Texte source >>

----

Le projet de loi relatif à la lutte contre le terrorisme et portant dispositions diverses relatives à la sécurité


Le Ministre de l’Intérieur a présenté en Conseil des Ministres son récent projet de loi relatif à la lutte contre le terrorisme et portant dispositions diverses relatives à la sécurité et aux contrôles frontaliers. Ce projet de loi, qui risque d’être adopté prochainement, a des incidences importantes sur l’utilisation des technologies de l’information et de la communication. L’exposé des motifs de la loi précise d’ailleurs que le renforcement des contrôles est nécessité par le fait que « les terroristes utilisent fréquemment les réseaux de communication, soit pour déclencher des actions criminelles, soit pour préparer ces actions et constituer des réseaux ». Le projet de loi contient des dispositions que nous n’étudierons pas ici, relatives notamment aux contrôles d’identité dans les trains internationaux, au dispositif de surveillance automatique des véhicules, volés notamment, sur tous les points du territoire. Le texte comprend également des dispositions procédurales relatives notamment à l’aggravation de la répression de l’association de malfaiteurs terroristes, la centralisation auprès de certaines juridictions de l’application des peines pour le suivi des personnes condamnées pour des actes de terrorisme, les possibilités de déchéance de la nationalité française et les dispositions relatives à la lutte contre le financement des activités terroristes.

Sur le plan des technologies de l’information et de la communication, les dispositions du projet de loi entraînent des sujétions très importantes, à la fois pour les citoyens ainsi que pour les professionnels de la communication.

----

Lignes fournies >>
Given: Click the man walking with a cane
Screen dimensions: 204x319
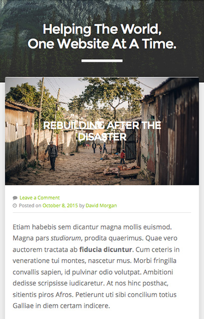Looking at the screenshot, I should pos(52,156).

----

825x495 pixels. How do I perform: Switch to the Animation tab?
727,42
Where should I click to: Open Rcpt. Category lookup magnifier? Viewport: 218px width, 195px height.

----

Énoncé de la tâche >> Citez mot pour mot le passage du texte sur le projet de loi antiterroriste qui va de « Sur le plan » à « professionnels de la communication. », ces deux extrémités comprises.

Résultat attendu >>
Sur le plan des technologies de l’information et de la communication, les dispositions du projet de loi entraînent des sujétions très importantes, à la fois pour les citoyens ainsi que pour les professionnels de la communication.